According to The Claremont Independent, the conservative columnist’s invitation to speak at the school was revoked for, it is believed, his June column on sexual assault on college campuses.

Will was scheduled to speak at the ninth annual Elizabeth Hubert Malott Public Affairs Program. Its mission, according the Independent, is to “bring speakers to campus whose political views differ from the majority of students at the all-women’s college.”

In other words, the long-time conservative columnist’s invitation was snatched away because of his conservative beliefs.

“It was in the works and then it wasn’t in the works,” Will told the Independent. “They didn’t say that the column was the reason, but it was the reason.”

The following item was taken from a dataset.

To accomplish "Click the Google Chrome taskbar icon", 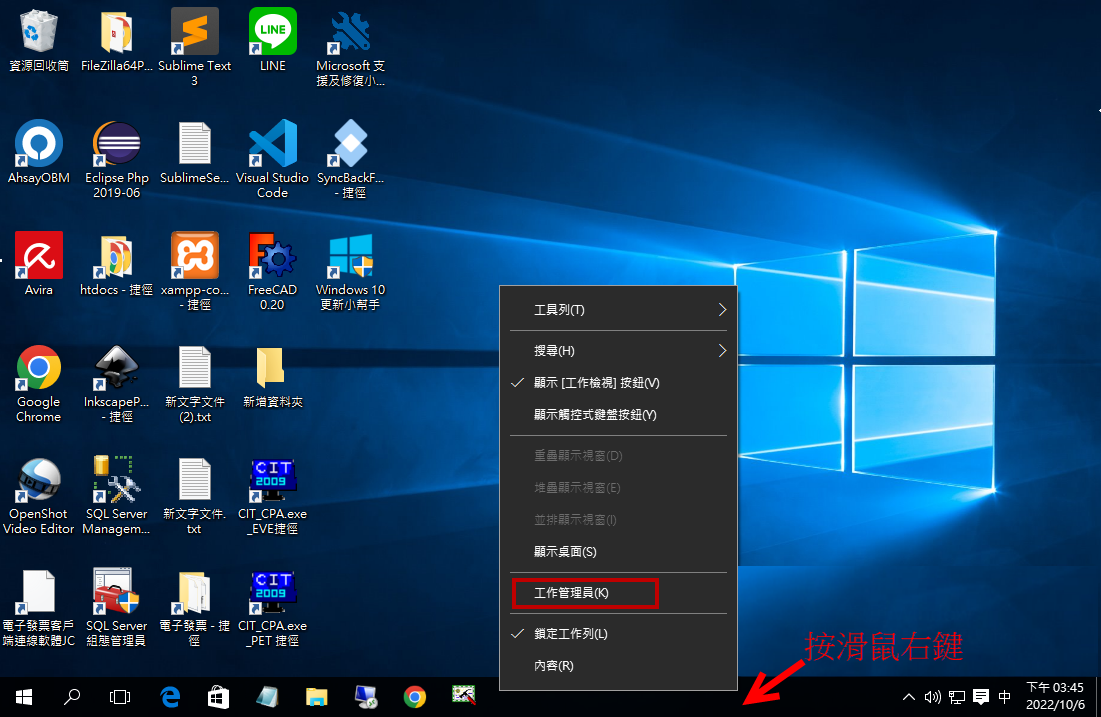I will coord(415,696).
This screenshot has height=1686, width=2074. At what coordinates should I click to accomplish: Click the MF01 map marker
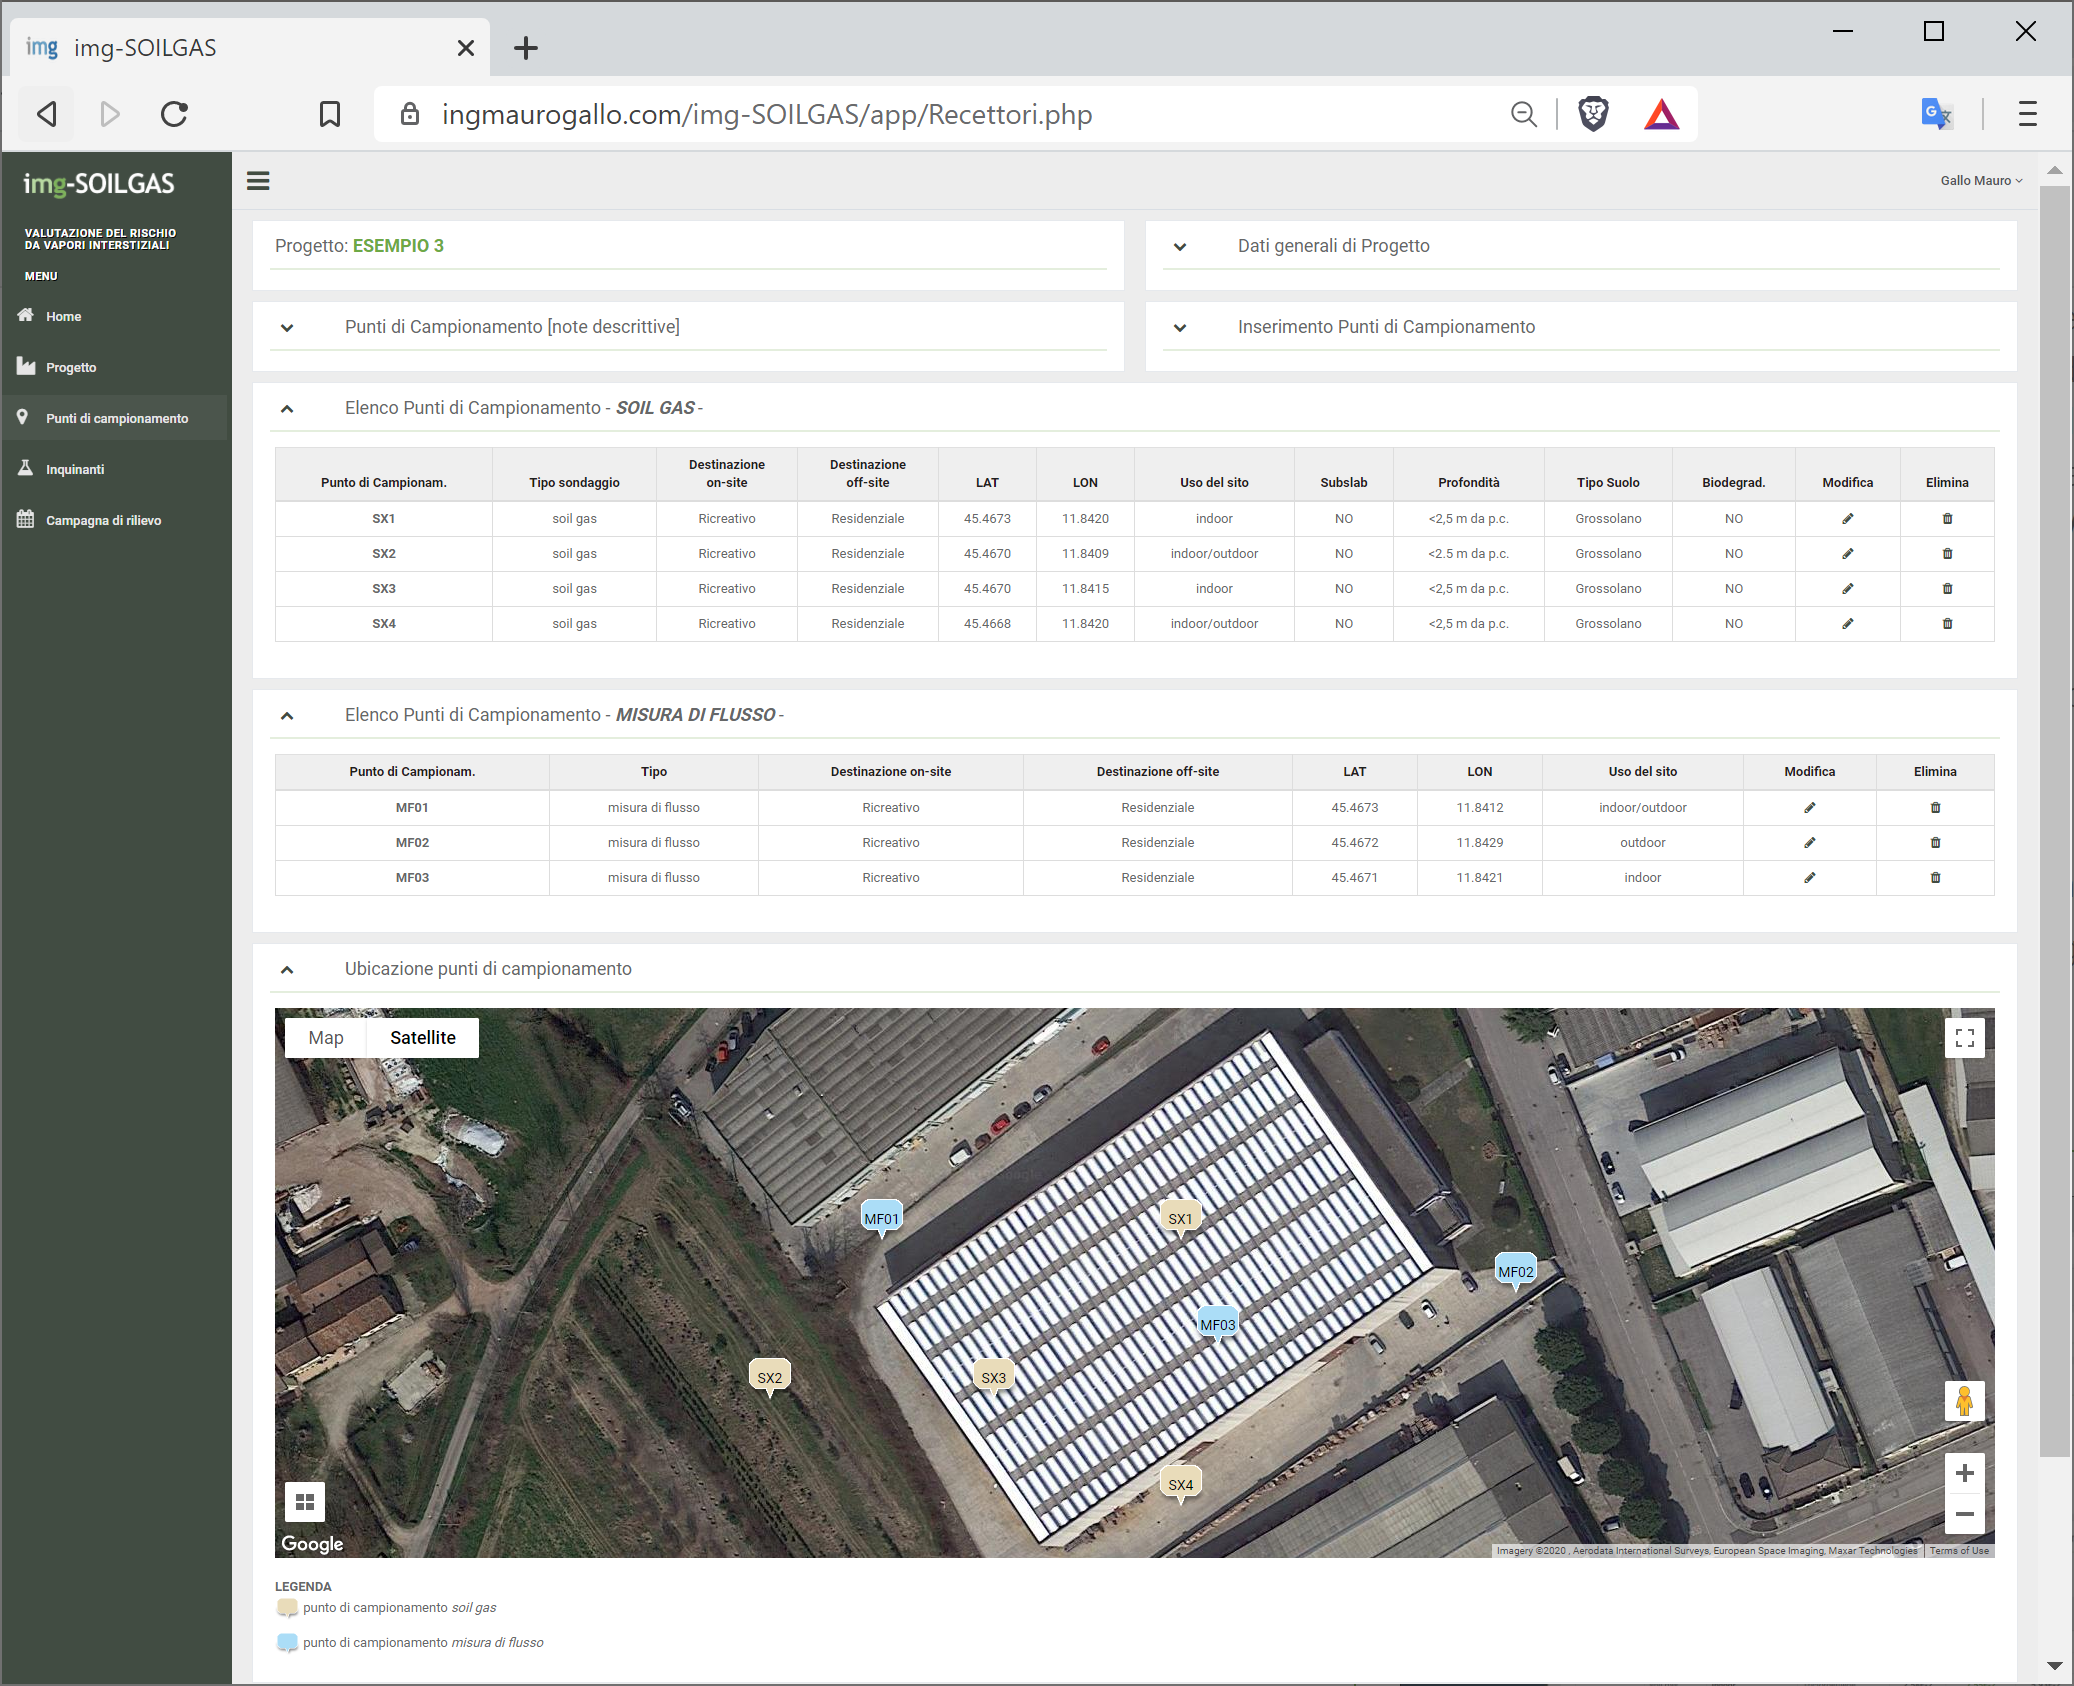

The Elizabeth Hubert Malott Public Affairs Program was established according to the Scripps College website, with the belief that “a range of opinions about the world – especially opinions with which we may not agree, or think we do not agree – leads to a better educational experience.”

Previous speakers invited and actually allowed to discuss conservatism at the program were syndicated columnist Charles Krauthammer (Feb. 2013) and the Wall Street Journal’s Peggy Noonan (Feb. 2014).

In the column at hand, Will, a Fox News Contributor, blamed progressivism for the collegiate responses to incidents involving alleged sexual assault. (RELATED: George Will Defiant Over Sexual Assault Column Controversy: ‘This Is My Job’)

“[Colleges and Universities] are learning that when they say campus victimizations are ubiquitous (“micro-aggressions,” often not discernible to the untutored eye, are everywhere), and that when they make victimhood a coveted status that confers privileges, victims proliferate,” he says. “And academia’s progressivism has rendered it intellectually defenseless now that progressivism’s achievement, the regulatory state, has decided it is academia’s turn to be broken to government’s saddle.”

In recent years, the likes of Chief Justice John Roberts, conservative commentator Ann Coulter, former Secretary of State Condoleezza Rice and conservative neurosurgeon Ben Carson all either had commencement speaking invitations revoked, declined or protested by students at the respective university.